Return all lines below containing the word "Share".
━━━━━━━━
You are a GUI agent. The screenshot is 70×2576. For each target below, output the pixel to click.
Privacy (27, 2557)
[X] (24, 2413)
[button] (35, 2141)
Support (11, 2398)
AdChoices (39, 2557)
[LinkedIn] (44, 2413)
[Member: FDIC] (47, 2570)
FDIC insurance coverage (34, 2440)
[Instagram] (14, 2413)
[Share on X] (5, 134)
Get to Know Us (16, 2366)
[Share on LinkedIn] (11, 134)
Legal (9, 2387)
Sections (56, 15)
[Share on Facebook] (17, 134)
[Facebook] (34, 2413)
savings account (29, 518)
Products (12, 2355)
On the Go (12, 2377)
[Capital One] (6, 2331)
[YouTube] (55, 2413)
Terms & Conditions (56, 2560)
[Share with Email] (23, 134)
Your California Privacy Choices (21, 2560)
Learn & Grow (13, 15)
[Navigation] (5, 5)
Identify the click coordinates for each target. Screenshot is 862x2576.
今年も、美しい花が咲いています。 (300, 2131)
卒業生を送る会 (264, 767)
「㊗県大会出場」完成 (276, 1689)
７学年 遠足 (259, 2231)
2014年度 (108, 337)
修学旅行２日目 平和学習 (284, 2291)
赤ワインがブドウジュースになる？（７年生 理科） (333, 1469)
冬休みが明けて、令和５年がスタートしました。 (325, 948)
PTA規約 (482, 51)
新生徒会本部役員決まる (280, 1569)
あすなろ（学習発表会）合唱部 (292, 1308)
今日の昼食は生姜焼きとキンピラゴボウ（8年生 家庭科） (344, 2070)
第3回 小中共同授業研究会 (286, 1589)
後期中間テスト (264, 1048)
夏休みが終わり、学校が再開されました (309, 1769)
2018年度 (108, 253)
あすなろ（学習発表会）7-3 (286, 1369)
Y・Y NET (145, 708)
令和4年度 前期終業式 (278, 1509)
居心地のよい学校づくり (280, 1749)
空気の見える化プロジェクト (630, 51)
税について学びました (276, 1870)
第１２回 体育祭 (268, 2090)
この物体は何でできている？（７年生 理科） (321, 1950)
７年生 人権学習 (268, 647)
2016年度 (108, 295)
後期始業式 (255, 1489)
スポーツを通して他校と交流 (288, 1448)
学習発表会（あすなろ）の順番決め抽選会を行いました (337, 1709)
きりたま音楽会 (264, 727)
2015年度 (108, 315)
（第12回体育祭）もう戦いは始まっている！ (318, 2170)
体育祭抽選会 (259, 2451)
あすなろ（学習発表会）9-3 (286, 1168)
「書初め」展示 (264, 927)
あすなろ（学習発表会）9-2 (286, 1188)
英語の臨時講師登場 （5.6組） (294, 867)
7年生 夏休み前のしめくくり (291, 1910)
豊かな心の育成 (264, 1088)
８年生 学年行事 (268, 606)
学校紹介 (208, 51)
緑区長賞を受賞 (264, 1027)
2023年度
━━━━━━━━
| Task result |
[Share on X] (5, 134)
[Share on LinkedIn] (11, 134)
[Share on Facebook] (17, 134)
[Share with Email] (23, 134)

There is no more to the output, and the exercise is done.